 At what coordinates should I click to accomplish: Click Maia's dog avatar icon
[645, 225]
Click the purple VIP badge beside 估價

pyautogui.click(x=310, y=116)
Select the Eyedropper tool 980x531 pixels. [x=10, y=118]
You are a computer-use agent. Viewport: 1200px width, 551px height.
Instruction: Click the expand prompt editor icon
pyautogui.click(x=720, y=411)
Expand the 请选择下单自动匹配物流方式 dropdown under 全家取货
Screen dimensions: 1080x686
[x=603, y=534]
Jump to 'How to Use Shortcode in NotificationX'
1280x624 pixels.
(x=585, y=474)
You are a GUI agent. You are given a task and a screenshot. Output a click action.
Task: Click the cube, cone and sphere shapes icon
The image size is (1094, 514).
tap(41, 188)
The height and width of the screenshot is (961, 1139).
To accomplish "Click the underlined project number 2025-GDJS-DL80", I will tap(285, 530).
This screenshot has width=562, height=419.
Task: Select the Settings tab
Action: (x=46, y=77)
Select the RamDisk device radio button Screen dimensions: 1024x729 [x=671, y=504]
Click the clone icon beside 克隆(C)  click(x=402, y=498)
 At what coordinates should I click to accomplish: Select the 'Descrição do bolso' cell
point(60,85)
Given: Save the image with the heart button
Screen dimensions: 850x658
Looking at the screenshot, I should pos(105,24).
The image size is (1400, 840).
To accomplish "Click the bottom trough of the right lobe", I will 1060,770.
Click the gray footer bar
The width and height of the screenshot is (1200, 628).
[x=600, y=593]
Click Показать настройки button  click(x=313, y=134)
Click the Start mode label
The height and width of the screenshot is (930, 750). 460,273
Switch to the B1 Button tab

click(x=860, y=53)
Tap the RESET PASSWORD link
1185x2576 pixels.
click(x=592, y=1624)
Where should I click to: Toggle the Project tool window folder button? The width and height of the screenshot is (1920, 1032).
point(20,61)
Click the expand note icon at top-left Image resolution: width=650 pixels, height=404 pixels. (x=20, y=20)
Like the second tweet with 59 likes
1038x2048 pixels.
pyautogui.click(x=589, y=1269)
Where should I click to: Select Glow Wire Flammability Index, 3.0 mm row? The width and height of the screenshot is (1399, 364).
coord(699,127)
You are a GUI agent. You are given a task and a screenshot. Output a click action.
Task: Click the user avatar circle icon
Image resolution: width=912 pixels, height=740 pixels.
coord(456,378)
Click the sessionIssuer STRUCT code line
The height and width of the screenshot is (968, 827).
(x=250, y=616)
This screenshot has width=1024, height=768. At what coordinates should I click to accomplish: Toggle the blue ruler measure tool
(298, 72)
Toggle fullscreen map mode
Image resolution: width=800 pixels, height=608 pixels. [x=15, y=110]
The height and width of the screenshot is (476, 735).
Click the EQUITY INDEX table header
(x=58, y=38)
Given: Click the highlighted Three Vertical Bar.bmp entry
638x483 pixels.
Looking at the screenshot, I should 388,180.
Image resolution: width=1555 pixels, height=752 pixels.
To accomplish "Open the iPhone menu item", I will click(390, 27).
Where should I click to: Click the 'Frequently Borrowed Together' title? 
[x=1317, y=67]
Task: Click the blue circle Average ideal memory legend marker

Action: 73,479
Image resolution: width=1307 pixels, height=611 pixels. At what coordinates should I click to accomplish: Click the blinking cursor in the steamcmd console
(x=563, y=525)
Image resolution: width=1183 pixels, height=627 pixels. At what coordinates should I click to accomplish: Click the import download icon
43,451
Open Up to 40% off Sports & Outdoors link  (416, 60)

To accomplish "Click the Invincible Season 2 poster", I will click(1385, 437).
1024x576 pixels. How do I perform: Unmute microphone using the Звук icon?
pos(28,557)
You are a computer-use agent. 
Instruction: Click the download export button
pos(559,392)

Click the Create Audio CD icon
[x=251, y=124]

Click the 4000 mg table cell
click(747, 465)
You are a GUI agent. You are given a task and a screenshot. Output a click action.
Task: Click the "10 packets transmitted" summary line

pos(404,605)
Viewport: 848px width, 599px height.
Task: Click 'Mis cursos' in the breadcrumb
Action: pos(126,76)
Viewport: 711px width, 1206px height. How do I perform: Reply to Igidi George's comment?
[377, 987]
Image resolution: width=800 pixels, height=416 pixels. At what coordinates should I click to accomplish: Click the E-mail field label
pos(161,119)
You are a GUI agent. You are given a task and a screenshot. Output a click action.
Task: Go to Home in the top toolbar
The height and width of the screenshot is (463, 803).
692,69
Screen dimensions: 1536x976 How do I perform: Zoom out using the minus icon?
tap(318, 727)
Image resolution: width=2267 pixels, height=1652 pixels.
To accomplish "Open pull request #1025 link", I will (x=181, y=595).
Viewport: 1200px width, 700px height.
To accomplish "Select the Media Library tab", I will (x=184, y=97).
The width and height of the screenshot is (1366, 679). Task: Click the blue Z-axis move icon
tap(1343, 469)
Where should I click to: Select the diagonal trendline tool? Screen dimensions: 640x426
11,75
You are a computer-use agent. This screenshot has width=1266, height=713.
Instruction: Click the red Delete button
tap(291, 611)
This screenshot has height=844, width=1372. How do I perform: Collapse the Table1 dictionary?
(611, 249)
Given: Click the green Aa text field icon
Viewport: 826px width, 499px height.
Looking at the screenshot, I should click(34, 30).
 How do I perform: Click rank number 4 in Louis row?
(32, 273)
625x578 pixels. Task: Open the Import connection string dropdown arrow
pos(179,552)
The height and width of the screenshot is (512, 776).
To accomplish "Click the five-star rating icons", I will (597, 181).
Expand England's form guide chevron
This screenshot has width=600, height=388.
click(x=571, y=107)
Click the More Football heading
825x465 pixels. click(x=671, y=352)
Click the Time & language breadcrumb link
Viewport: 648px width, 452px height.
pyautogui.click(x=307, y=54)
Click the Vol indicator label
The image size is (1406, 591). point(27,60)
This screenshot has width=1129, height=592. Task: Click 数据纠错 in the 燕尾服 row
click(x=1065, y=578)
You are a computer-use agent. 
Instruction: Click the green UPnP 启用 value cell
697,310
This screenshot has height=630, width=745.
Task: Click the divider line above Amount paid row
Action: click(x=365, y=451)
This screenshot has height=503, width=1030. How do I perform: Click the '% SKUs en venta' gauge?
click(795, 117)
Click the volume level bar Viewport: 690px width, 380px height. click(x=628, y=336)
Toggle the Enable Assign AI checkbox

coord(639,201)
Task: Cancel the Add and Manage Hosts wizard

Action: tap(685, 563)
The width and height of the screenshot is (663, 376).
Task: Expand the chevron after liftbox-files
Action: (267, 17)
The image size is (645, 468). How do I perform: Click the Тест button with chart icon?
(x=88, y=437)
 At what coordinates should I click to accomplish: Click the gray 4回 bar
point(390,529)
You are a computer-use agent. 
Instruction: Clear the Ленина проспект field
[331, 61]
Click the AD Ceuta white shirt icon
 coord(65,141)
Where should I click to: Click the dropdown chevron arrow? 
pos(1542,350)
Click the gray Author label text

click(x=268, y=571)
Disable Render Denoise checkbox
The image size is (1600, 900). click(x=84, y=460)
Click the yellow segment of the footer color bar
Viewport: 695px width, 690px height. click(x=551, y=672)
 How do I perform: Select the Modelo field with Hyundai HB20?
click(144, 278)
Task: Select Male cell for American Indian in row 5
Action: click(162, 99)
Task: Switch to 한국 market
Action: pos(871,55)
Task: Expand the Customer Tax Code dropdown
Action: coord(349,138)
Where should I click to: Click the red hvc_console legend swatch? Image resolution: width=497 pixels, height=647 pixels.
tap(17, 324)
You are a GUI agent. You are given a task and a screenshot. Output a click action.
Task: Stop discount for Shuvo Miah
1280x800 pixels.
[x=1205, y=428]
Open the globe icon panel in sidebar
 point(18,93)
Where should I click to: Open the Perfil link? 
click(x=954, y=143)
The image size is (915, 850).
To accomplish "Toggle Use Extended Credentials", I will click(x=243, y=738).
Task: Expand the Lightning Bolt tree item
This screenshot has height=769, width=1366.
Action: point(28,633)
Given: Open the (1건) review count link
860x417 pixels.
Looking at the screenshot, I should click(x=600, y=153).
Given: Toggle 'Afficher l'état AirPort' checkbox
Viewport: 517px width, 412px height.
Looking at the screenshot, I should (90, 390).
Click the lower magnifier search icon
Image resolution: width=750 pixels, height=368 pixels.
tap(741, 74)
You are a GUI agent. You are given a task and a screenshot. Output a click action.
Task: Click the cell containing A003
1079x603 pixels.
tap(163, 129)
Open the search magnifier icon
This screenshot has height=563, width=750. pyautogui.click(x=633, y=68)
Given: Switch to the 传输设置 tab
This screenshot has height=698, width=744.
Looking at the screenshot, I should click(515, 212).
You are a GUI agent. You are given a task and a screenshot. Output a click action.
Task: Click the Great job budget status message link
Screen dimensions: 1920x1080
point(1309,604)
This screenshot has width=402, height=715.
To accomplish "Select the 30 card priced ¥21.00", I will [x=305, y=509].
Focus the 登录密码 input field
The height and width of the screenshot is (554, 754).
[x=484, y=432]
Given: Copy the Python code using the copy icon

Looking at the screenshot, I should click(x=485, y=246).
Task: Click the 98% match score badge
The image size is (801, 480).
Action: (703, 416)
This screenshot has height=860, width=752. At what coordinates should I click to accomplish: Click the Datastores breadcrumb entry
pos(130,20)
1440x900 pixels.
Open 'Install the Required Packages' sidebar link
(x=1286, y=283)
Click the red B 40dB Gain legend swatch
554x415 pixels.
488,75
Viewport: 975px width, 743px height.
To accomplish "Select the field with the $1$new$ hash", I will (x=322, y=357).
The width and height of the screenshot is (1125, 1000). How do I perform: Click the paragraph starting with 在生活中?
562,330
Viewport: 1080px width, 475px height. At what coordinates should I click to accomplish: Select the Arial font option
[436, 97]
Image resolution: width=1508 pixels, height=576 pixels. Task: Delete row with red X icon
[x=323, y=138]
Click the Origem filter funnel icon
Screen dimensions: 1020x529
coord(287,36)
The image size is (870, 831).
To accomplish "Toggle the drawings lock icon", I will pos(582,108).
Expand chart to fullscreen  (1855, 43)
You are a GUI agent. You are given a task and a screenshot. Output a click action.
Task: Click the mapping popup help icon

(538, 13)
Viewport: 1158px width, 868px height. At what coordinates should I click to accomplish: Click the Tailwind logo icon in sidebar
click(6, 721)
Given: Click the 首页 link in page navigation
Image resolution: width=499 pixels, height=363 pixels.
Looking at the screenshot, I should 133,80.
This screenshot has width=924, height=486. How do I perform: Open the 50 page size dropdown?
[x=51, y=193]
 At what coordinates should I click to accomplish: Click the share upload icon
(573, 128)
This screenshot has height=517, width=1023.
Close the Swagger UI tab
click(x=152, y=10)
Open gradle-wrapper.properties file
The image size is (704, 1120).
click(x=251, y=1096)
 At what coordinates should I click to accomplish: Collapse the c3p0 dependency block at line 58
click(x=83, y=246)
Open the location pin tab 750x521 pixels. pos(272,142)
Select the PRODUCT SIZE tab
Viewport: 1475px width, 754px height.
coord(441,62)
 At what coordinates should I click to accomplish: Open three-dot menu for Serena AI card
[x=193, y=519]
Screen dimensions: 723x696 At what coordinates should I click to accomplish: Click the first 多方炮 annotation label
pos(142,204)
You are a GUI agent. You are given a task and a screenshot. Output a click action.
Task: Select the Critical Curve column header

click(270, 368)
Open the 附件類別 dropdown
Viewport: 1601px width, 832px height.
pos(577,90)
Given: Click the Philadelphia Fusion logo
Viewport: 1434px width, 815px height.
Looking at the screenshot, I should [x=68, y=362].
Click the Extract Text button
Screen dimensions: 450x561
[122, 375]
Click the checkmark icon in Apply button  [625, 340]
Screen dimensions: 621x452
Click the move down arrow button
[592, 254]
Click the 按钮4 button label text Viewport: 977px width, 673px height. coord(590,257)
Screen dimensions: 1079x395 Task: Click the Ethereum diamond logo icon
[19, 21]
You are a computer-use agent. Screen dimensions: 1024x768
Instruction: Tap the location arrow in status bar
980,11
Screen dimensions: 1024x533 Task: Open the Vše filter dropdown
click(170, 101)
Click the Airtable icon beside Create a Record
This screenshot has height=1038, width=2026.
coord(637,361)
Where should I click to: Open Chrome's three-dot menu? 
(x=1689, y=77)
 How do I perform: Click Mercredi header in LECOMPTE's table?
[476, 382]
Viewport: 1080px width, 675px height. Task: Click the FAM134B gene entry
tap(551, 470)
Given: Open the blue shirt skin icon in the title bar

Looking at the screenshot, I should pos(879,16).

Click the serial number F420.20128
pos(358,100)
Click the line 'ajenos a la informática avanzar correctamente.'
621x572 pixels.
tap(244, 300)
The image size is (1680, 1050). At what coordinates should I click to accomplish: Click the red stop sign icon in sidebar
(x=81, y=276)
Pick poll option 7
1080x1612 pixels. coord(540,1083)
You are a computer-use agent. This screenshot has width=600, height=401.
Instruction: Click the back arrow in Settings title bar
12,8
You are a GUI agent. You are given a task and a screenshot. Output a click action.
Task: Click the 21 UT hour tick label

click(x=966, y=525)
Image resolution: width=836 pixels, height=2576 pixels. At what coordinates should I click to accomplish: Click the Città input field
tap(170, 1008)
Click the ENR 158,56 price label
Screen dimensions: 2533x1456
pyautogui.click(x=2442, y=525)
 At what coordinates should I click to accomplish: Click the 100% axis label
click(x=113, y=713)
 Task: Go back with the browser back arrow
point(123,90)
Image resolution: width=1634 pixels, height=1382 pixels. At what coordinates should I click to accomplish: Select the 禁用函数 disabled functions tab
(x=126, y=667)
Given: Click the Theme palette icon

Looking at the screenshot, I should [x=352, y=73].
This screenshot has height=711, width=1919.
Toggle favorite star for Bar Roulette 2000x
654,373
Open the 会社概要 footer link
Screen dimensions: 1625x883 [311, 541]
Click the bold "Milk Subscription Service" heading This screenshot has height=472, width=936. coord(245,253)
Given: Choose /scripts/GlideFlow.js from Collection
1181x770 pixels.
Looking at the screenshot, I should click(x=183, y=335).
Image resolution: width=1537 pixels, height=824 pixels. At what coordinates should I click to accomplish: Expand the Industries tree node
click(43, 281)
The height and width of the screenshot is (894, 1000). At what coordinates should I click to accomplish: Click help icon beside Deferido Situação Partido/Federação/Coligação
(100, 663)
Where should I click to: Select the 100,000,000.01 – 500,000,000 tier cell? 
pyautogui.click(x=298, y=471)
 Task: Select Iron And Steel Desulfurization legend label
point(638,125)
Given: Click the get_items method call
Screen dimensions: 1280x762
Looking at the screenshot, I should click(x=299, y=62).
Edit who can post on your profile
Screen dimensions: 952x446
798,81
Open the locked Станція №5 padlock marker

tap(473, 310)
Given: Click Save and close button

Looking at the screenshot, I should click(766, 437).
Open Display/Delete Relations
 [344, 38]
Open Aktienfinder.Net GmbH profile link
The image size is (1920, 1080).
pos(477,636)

• EXERCISE AIM
Write out the lines from the one containing "Given: Click Save and close button" through the last line of the records above. Include both of those lines and nothing else.

• REPLY
Given: Click Save and close button

Looking at the screenshot, I should click(766, 437).
Open Display/Delete Relations
 [344, 38]
Open Aktienfinder.Net GmbH profile link
The image size is (1920, 1080).
pos(477,636)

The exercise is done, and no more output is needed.